Home building, with BOXES
Hamilton’s first urban shipping container house rises in under eight hours
It’s been a long time coming, but Geoffrey Young finally has a steel house in Steeltown.
The Redhouse, on Arkledun Ave. in downtown Hamilton, has been creating a buzz since eight 40-foot shipping containers arrived on flatbed trucks early last month. A crane stacked four containers on top of four others that were secured to a concrete foundation, and the 2,500-square-foot abode was formed. It’s believed to be the second urban shipping container home in Canada; the first was recently built in Toronto’s College and Lansdowne Sts. neighbourhood. The Hamilton house is more than twice as large.
“I am very happy. It’s a little more compact than I visualized, but it fits really well into the neighbourhood,” says Young, 40, who owns the house with his mother, Beverley, and will move into it with his wife, Wendy, and 18-month-old daughter, Ilia. “There’s really been a lot of positive interest in the house and it seems to strike a chord with Hamiltonians.”
The project planning began in 2012 when Young and his parents set out to try something innovative in urban development, and encourage municipalities and builders to explore more creative, sustainable housing solutions. Young, a writer/broadcaster and a relief responder in the aftermath of Hurricane Katrina in 2005 and the 2010 earthquake in Haiti, wanted a resilient building that could withstand severe weather events.
He purchased a downtown infill lot (vacant for 60 years) from the city of Hamilton. He recruited Toronto designer and certified sustainable building adviser with the Canadian Green Building Council, Jason Halter of Wonder Inc., to help him design the home after Young saw a small, off-grid project the designer had done in Brighton, Ont.
Storstac, an Etobicoke company that specializes in modifying shipping containers for building purposes, sourced and fabricated the containers.
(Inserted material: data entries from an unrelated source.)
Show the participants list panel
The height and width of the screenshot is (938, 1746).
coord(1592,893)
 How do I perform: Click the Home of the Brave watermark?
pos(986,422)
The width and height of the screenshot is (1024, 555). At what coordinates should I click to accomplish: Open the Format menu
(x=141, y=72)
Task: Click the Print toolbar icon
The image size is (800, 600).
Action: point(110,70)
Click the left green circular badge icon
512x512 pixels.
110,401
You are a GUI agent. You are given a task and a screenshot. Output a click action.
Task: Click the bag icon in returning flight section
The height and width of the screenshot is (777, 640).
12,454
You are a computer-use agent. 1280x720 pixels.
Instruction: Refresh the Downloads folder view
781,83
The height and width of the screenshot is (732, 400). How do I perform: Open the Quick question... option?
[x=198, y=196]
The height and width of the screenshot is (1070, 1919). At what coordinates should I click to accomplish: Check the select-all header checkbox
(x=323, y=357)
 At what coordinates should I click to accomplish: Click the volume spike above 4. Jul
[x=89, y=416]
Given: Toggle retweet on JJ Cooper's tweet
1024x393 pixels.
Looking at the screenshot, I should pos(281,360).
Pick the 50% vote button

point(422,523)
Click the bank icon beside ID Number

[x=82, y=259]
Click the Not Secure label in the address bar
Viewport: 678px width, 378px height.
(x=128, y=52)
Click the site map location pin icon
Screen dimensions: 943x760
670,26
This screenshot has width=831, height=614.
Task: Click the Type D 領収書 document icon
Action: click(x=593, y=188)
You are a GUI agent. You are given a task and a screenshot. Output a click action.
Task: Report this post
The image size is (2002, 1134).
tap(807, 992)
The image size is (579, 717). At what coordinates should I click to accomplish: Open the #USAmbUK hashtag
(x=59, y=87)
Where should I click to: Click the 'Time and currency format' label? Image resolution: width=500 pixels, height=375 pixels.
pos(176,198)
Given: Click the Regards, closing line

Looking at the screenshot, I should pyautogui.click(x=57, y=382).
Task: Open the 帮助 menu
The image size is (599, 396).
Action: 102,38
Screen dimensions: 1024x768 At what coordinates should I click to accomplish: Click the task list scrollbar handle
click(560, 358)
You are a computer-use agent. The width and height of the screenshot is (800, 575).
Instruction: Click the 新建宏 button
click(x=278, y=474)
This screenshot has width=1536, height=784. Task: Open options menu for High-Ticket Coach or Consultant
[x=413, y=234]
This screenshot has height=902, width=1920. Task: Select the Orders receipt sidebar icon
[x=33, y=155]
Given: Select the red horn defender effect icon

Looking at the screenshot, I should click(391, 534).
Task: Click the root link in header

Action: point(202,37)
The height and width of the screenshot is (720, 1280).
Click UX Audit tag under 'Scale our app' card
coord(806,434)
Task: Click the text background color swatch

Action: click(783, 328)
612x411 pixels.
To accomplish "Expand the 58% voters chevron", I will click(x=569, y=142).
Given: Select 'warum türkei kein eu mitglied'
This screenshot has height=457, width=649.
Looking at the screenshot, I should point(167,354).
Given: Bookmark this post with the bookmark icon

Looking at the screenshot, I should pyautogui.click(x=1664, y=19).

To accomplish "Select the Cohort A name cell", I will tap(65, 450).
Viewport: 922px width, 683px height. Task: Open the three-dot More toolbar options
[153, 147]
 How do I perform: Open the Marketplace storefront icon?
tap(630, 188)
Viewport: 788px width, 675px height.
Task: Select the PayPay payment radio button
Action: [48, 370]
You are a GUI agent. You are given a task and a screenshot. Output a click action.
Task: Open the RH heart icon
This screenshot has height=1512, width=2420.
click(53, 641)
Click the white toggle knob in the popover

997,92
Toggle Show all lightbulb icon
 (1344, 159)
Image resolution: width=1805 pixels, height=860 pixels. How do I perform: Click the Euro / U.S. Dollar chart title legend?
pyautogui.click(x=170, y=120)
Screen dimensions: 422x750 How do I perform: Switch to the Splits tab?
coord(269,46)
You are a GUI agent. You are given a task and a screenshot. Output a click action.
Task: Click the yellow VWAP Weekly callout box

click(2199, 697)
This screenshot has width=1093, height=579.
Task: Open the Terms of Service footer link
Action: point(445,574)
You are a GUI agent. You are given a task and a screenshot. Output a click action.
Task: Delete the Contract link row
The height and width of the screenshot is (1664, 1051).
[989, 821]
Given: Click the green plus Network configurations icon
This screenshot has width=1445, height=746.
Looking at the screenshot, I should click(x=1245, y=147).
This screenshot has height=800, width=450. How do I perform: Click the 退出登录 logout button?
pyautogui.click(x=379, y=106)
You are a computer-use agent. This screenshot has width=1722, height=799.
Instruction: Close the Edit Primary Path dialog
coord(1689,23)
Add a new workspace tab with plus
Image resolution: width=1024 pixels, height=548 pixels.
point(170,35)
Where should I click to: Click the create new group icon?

Getting the four-bedroom home built on site wasn’t as easy as the design or fabrication process. Numerous hurdles arose; the thorniest issue was that water and sewer pipes for three neighbours’ homes ran through the property. Eventually, the problems were resolved, but Young estimates the delays and other costs (including storage of the containers) doubled the original $220,000 budget for the house (the lot was purchased for $60,000).
“The four years getting here was really insane,” Young says.
Fortunately, getting the containers to the site went like clockwork, with the eight flatbed trucks transporting the metal boxes from Storstac’s Etobicoke yard to the Hamilton lot.
“It’s the biggest house we’ve done, and one of biggest container buildings we’ve done, yet one of the smoothest installations we’ve done,” says Anthony Ruggerio, sales and marketing director for Storstac. “The first lift was at 8:30 a.m. and we were done by 4 p.m. Given the size of the project, it was a combination of good planning and some luck.” The windows and doors came next, with drywall, flooring, plumbing, wiring and finishes to follow. Young will do a lot of the work himself, along with licensed tradespeople and experienced friends. There has been a constant parade of curious passersby stopping to look at the Redhouse and chat with Young, who is staying in a nearby bed and breakfast until the home is habitable. While it complements its surroundings, the design that he collaborated on with Halter also looks different than the older neighbourhood houses.
“We came up with a really straightforward way to articulate the (building) envelope by reversing the orientation of the containers to show barn doors on every second unit, giving a checkerboard-like effect on the elevation,” Halter says. In response to the City of Hamilton’s Historical Preservation committee suggestion to break up the scale of the house, two containers were shifted forward and two back.
“The outcome was actually really great, as it makes the building look a little like a two-unit, party-wall townhouse building, while actually being a single family residence,” says Halter. “The client may consider taking it back to the city in the future to do just that.”
“This is the most adaptable building ever,” Young says. “It could even be a restaurant.” He says shipping container homes could also be a solution for hurricane-ravaged and floodprone locales: a hatch in the ceiling would allow access to a roof during flooding; shipping containers float and could be chained down to allow them to rise with floodwaters.
As many sustainable features as possible were incorporated into the Hamilton house, from the adaptive re-use of the containers, to a roof designed to accommodate a green roof, to soffit extensions that provide solar shading and solar gain protection. The house was painted with a zinc-rich primer, then red paint that’s aerospacegrade quality to resist fading and protect the corten steel envelope for years.
“We’ve seen a constant interest in container houses and are working on buildings all over Ontario, and have been since 2010,” says Halter. “We’re happy to see the evolving landscape in that regard.”